540B Poster - 07. Chromatin, epigenetics and genomics
Friday April 08, 2:00 PM - 4:00 PM

Authors:
Alyssa Slicko ^1,2; Jonathan Nelson ¹; Yukiko Yamashita ^1,2,3

Affiliations:
1) Whitehead Institute, Cambridge, MA; 2) Howard Hughes Medical Institute; 3) Department of Biology, MIT, Cambridge, MA

Keywords:
e. heterochromatin; b. germline stem cell

An important role of the germline is to maintain unstable, but essential genomic elements to ensure the transmission of functional genomes across generations. Among these elements are ribosomal DNA (rDNA), which consists of hundreds of tandem repeats of the genes that are needed for sufficient ribosomal activity. rDNA is known to be one of the most unstable regions in the genome because this repetitive structure is susceptible to deleterious recombination. This instability is countered in the germline to prevent the progressive multi-generational loss of rDNA, but the mechanisms that underlie this feature have remained unknown. Our previous work suggests that rDNA is maintained by copy number expansion in the germline that recovers copies lost in the previous generation, though the factors that achieve this expansion remain largely unknown. Here we describe our efforts to identify these factors through RNAi-mediated knockdown of candidate genes.

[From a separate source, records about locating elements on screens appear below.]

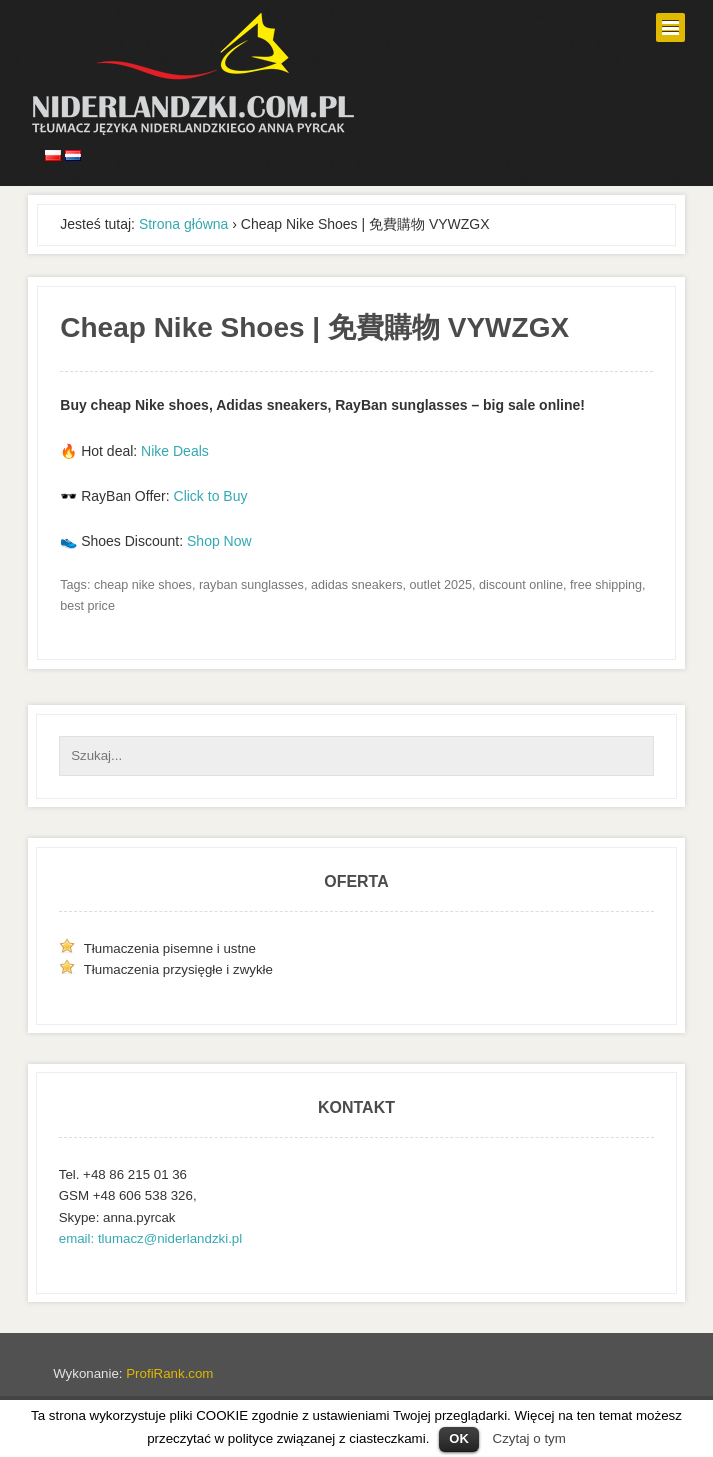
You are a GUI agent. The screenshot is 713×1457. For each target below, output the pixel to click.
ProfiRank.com (169, 1373)
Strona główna (184, 224)
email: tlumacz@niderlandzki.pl (150, 1238)
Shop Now (219, 541)
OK (459, 1438)
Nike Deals (175, 451)
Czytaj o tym (529, 1438)
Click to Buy (211, 496)
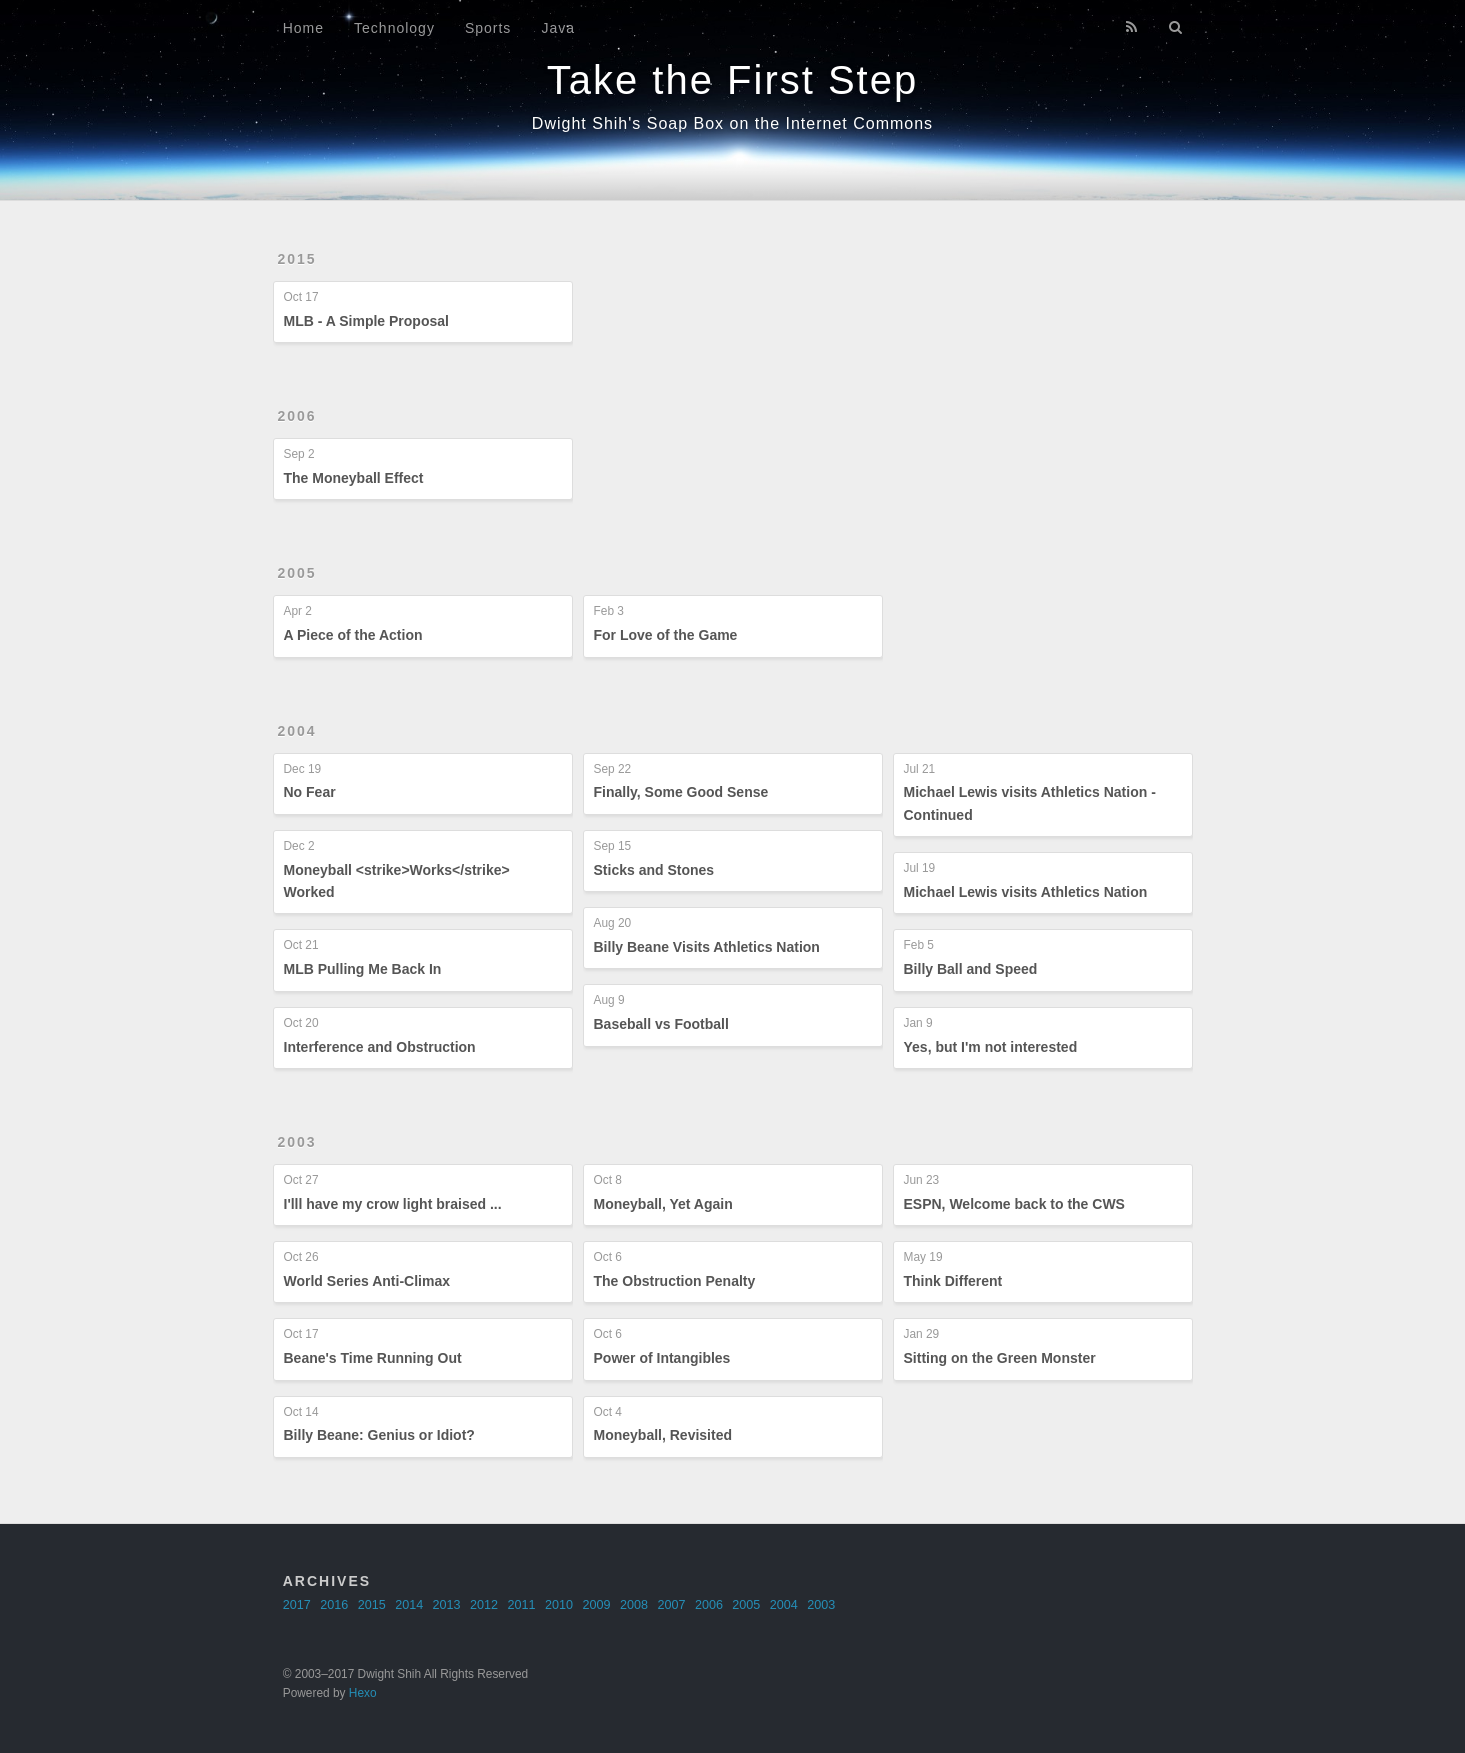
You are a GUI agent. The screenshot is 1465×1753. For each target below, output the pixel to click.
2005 (297, 573)
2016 (334, 1605)
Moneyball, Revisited (663, 1435)
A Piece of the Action (353, 635)
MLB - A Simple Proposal (366, 321)
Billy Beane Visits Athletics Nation (707, 947)
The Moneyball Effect (354, 478)
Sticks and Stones (654, 870)
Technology (394, 28)
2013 (447, 1605)
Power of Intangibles (662, 1358)
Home (303, 28)
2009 (596, 1605)
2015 (297, 259)
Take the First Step (732, 80)
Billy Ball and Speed (971, 969)
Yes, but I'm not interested (991, 1047)
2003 (297, 1142)
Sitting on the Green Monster (1000, 1358)
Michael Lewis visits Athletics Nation (1026, 892)
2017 (297, 1605)
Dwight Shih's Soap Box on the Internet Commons (732, 123)
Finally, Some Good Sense (681, 792)
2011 (522, 1605)
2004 (297, 731)
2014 (409, 1605)
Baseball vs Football (661, 1024)
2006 (297, 416)
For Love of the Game (666, 635)
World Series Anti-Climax (367, 1281)
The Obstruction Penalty (675, 1281)
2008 (634, 1605)
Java (558, 28)
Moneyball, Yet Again (663, 1204)
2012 (484, 1605)
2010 (559, 1605)
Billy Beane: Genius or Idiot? (379, 1435)
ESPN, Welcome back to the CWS (1014, 1204)
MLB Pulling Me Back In (363, 969)
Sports (488, 28)
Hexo (363, 1693)
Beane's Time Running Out (373, 1358)
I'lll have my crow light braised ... (393, 1204)
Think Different (953, 1281)
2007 (671, 1605)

We used a well-described system of robust rDNA copy number expansion in the male germline called “rDNA magnification” to identify factors required for rDNA expansion. Previous work revealed that animals with very little rDNA, meaning no rDNA on Y and partial rDNA on X, have the bobbed phenotype, which displays disrupted dorsal cuticle patterning. rDNA magnification is the phenomenon that a small amount of offspring from bobbed males have wild-type cuticles due to the rDNA on the partially deleted X chromosome having been expanded. We tested the ability for RNAi knockdown of candidate genes to prevent rDNA magnification in bobbed males.

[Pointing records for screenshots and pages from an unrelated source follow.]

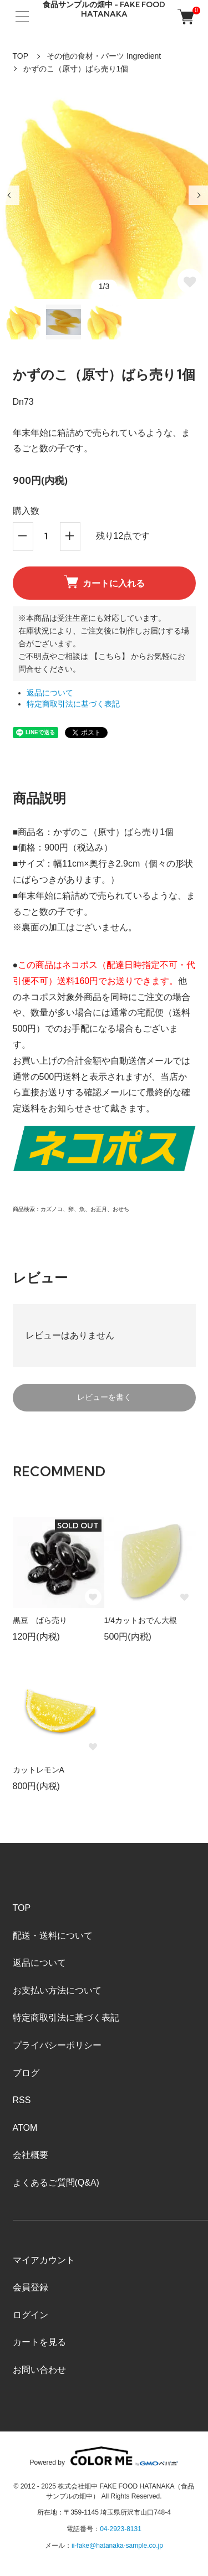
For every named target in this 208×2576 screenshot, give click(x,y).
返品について (50, 693)
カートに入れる (104, 581)
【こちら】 (109, 656)
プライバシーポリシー (57, 2045)
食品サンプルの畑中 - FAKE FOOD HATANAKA (104, 9)
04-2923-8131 (120, 2529)
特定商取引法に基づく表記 (73, 704)
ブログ (26, 2073)
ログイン (30, 2315)
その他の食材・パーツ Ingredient (104, 55)
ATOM (25, 2127)
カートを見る (39, 2342)
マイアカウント (44, 2260)
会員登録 (30, 2287)
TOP (21, 55)
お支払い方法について (57, 1990)
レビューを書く (104, 1397)
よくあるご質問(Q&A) (56, 2182)
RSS (22, 2100)
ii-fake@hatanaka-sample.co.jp (117, 2545)
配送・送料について (53, 1935)
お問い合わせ (39, 2369)
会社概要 (30, 2155)
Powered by (104, 2456)
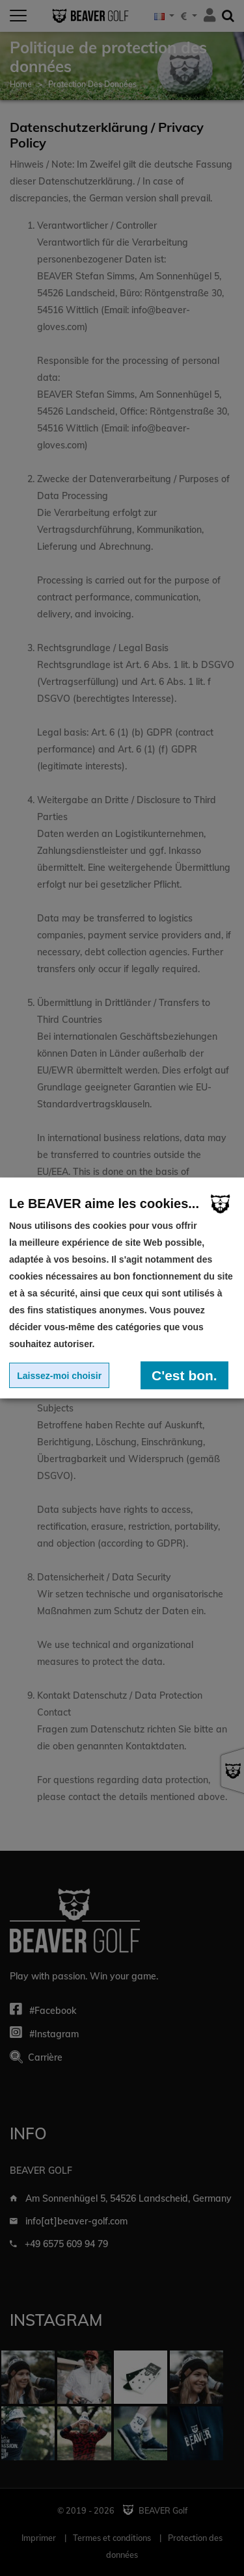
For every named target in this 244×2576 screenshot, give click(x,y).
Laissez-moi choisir (59, 1376)
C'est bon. (184, 1375)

We selected candidate factors of known rDNA-binding proteins, and homologs of factors that aid in rDNA maintenance in yeast, to test with the RNAi. We preliminarily identified that an uncharacterized gene on the Y chromosome, PRY (Polycystine-related Y), contributes to rDNA magnification. PRY was tested as a candidate factor since it resides in a portion of the Y chromosome previously identified to be necessary for rDNA magnification. We discovered that the transgenic expression of PRY can induce rDNA magnification in both the male and female germline. We are now investigating the activity of PRY in the germline to understand how it contributes to rDNA magnification.